Task prompt: For each line below that contains the word "name", make a copy.

Provided data Block Start

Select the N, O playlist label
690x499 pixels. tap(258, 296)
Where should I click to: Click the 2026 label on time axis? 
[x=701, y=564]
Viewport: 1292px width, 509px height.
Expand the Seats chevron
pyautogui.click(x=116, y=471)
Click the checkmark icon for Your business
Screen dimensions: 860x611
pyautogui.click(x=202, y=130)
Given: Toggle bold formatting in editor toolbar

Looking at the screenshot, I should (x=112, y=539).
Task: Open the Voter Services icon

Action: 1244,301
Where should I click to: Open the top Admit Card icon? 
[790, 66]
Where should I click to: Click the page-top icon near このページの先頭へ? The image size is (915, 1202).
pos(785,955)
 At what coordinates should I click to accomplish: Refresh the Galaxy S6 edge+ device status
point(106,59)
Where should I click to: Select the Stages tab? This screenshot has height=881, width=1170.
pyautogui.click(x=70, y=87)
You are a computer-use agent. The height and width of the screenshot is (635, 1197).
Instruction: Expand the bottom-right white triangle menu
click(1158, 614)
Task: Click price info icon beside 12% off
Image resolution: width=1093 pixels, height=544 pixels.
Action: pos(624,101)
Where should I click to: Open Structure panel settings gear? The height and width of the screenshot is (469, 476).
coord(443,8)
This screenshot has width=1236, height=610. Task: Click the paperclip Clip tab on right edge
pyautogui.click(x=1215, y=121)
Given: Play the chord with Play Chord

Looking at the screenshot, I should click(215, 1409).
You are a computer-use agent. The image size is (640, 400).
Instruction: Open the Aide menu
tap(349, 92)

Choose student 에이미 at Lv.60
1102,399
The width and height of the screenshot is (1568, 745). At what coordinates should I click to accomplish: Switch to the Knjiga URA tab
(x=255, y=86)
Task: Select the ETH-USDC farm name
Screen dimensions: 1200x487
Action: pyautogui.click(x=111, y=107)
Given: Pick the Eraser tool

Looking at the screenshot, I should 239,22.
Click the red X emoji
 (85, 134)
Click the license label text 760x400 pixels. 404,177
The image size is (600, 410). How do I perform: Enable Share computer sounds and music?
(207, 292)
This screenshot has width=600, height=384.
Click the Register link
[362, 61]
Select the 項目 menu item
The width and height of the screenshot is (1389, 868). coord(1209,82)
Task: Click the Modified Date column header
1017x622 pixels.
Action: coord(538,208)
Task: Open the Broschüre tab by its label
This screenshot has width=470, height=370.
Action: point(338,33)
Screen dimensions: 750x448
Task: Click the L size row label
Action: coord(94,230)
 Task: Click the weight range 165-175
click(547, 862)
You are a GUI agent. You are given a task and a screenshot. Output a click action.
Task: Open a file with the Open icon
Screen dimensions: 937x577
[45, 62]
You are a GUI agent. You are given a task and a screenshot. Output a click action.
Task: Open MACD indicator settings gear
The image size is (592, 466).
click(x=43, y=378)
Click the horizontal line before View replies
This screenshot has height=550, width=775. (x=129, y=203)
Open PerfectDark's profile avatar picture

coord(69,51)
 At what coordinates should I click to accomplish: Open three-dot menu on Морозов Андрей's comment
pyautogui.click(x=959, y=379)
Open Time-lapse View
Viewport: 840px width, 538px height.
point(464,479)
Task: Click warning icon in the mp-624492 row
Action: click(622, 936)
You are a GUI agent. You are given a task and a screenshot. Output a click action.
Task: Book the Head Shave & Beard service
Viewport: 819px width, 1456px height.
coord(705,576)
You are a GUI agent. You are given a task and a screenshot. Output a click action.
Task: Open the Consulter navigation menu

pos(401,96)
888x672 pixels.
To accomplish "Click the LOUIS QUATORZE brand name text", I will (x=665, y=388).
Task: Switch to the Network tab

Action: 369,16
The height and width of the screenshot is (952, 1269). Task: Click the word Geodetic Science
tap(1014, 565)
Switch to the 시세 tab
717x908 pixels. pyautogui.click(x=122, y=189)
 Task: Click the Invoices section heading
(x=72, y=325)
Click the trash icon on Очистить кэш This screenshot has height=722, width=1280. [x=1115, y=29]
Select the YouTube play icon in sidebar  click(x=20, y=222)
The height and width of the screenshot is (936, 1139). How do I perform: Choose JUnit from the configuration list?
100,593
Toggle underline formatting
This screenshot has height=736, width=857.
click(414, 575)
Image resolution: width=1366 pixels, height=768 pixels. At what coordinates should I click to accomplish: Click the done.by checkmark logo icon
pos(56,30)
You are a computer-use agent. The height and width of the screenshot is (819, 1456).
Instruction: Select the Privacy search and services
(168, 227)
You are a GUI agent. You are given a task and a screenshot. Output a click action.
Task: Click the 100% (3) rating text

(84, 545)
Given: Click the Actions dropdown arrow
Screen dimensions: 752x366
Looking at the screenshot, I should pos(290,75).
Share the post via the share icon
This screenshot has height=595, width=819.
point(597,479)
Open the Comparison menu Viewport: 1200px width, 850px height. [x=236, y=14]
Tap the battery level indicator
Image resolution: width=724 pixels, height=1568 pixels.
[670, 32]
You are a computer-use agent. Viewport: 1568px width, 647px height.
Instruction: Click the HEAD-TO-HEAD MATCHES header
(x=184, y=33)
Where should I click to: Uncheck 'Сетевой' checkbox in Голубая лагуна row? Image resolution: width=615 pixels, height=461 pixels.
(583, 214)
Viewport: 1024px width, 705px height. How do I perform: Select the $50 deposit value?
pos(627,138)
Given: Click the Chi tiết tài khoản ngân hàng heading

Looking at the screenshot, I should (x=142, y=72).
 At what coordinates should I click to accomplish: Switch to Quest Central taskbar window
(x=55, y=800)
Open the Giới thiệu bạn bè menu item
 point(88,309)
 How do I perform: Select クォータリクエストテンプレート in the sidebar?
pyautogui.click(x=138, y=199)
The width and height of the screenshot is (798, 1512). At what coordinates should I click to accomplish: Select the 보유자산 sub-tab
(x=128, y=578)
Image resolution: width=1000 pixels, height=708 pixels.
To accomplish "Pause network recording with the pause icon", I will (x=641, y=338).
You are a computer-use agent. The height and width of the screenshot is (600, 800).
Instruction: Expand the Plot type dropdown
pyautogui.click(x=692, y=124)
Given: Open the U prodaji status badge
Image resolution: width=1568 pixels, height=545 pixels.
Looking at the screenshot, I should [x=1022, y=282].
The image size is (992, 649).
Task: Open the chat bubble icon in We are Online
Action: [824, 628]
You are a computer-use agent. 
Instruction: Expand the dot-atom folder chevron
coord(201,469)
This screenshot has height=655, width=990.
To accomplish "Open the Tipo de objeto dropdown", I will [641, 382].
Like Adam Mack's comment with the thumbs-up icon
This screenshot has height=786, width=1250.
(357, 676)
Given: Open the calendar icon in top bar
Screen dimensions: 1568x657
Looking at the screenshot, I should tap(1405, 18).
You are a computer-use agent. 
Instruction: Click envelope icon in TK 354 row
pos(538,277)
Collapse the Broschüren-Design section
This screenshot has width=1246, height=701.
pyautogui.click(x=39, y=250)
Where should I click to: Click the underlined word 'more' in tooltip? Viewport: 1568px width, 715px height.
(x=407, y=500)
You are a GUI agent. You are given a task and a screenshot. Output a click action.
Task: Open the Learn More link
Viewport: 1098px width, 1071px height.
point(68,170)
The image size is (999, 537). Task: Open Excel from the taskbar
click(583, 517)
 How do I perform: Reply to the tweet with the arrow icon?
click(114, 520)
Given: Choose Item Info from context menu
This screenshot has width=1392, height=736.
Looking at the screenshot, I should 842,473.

Provided data Block End

Answer section:
Task: Select the ETH-USDC farm name
To accomplish "Click the LOUIS QUATORZE brand name text", I will (x=665, y=388).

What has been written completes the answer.